Beethoven und seine populären Fünfte: Was verspricht sich das LSO?

Die zweite Konzerthälfte gehörte Beethovens fünfter Sinfonie. Sie ist auch Klassikaversen ein Begriff. Mindestens das Hauptmotiv des ersten Satzes, das ihn fest im Griff hält, kennt jedes Kind. Was verspricht sich also das LSO von einer Aufführung? Ein Indiz liefert der Titel des Konzerts. Nicht die Uraufführung ist namensgebend, sondern eben der Beethoven.

Künstlerisch trauen sich Orchester, Maestro und Intendant einiges, aber die Marketingabteilung vertraute vielleicht eher auf die Anziehungskraft des Altmeisters als auf den Reiz des Neuen. Ein volles Haus gibt ihr Recht.

Die Marketingabteilung vertraute vielleicht eher auf die Anziehungskraft des Altmeisters Beethoven als auf den Reiz des Neuen.

Aber es bestehen auch handfeste musikalische Gründe für die Programmierung. In keinen Werken ist Beethovens musikalisches Material kompakter als in seiner fünften und sechsten Sinfonie. In Letzterer stellt er das gesamte Material des ersten Satzes in den ersten vier Takten vor. Diese eigene Form des Minimalismus korrespondiert gut mit Adams’ eigener minimalistischer Spielart.

Hörerwartungen nicht oder ganz anders erfüllt

Auf eine zweite Verbindung wies die aufschlussreiche Einführung hin, die diesmal von Mitgliedern des Club U25 des LSO und dem Ensemble Helix der HSLU gestaltet wurde und ein wenig an die bernsteinsche Musikpädagogik angelehnt war.

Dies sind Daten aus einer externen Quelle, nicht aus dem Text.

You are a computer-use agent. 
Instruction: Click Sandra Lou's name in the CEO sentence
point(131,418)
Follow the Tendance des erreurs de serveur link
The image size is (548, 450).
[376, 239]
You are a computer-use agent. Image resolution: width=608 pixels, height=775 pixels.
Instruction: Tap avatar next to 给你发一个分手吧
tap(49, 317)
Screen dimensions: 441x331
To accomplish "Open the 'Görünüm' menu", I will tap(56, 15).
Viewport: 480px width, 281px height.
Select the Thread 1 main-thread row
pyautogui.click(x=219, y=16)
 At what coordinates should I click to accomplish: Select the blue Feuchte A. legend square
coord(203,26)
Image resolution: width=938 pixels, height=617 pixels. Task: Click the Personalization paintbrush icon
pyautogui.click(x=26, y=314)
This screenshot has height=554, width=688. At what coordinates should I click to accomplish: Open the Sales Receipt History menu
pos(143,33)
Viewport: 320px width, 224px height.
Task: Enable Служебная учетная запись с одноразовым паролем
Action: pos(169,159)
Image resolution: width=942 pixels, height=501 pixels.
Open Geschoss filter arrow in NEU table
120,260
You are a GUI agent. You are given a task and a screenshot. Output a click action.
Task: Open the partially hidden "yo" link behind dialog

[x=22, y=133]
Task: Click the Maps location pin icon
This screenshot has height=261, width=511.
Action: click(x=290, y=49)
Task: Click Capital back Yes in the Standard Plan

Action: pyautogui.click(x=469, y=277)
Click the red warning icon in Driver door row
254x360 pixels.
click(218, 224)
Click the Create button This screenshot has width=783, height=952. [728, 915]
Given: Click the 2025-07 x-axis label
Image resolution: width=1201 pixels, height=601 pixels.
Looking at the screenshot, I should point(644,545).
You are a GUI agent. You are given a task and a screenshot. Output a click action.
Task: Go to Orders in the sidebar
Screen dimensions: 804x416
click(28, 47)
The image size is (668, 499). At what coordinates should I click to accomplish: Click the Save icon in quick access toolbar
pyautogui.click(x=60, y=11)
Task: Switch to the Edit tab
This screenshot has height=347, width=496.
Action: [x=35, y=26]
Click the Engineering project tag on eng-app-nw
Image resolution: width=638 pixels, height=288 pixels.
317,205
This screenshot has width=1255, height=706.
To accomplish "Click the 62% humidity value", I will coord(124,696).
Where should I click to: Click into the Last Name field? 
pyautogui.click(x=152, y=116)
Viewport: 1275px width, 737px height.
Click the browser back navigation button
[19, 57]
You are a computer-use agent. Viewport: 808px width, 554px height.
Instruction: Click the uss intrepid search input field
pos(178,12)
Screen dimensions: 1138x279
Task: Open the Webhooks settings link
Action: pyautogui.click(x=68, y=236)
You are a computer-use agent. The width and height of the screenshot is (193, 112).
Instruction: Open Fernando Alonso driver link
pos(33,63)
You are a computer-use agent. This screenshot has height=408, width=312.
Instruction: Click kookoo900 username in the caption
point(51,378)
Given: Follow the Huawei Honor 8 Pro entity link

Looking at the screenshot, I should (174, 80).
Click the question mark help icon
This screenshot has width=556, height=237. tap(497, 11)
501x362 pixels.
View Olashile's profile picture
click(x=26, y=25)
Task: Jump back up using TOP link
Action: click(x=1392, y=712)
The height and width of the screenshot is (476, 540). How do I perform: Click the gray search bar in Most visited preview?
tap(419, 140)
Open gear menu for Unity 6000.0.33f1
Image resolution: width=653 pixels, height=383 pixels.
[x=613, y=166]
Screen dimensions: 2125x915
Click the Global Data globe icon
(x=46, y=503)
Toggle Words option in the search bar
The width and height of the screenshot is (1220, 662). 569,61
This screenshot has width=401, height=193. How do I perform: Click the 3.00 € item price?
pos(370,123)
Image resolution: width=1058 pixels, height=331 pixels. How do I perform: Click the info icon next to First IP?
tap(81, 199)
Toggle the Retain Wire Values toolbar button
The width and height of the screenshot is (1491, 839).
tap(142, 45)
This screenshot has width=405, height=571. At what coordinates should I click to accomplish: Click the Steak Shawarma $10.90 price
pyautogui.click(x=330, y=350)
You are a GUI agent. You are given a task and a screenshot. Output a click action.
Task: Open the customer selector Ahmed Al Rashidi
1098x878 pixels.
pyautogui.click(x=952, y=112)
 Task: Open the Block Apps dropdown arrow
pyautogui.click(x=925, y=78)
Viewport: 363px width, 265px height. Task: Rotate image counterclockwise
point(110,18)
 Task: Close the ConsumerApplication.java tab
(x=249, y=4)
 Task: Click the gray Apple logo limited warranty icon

Sie wiesen zu Recht auf die Lust der drei Komponisten des Abends hin, Hörerwartungen aufzubauen und diese dann nicht oder ganz anders zu erfüllen.

Maestro Lintu brauchte keine Partitur und so trennte kein Pult ihn und seine engagierte Körpersprache von den Musikern. Trotzdem finden beide erst in der Wiederholung der Exposition so richtig zueinander. Die Mittelsätze gelingen prächtig. Weil die Tempofrage bei Beethoven wirklich lästig ist, bleibt hier nur wertneutral zu sagen, dass Lintu den vierten Satz im Verhältnis zu den anderen drei recht schnell nimmt, zumal in dieser grossen Besetzung.